Spectral changes in AC Herculis during its rise to a maximum in 2014 July
2015 September 29
AC Her was first reported as a variable by Dorothy Applegate in a Harvard College Observatory Circular in 1921. B. P. Gerasimovic, in a similar publication in 1929, listed AC Her as one of ‘twelve undoubted RV Tauri variables’.
RV Tauri stars are luminous pulsating variables, located between the Cepheids and long period variables on the Hertzsprung-Russell diagram, which show two unequal minima per cycle. According to the General Catalogue of Variable Stars (GCVS), AC Her is a RVA variable with a period between successive primary minima of 75.5 days and V magnitude between 6.85 and 9.0. RVA variables are RV Tauri stars that do not vary in mean magnitude. The quoted period contains two pulsation cycles, sometimes of similar amplitude and sometimes of significantly different amplitudes. Alternate minima which are on average the deepest are referred to as primary minima and the following maxima are primary maxima.

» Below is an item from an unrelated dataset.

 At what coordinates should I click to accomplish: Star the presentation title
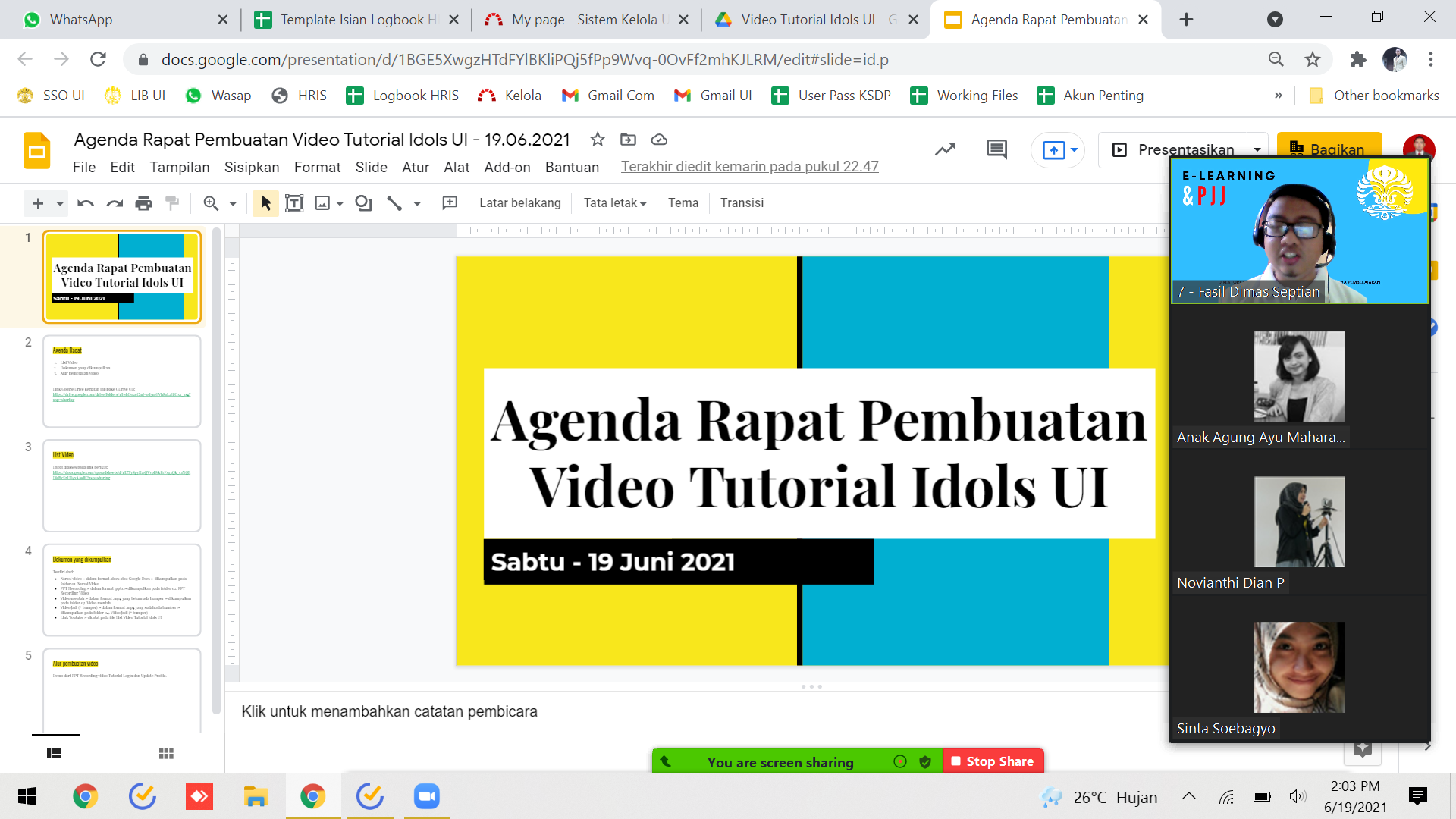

Historical spectroscopic observations of AC Her
W. F. Waterfield, in a Harvard College Observatory Bulletin in 1927, reported that the spectral type of AC Her had been found to be variable by Margaret Walton and subsequently observed by Annie Cannon to be F8 at maximum, passing through G0 and G5 as it faded to K5 at minimum. A series of studies of AC Her over the next 65 years reported the spectral type as varying from anywhere between F1 and F4 at maximum to between K0 and K5 at minimum. In some cases classification of the spectrum depended on which part of the spectrum was used and as a result the spectrum was described as Fp (p= peculiar).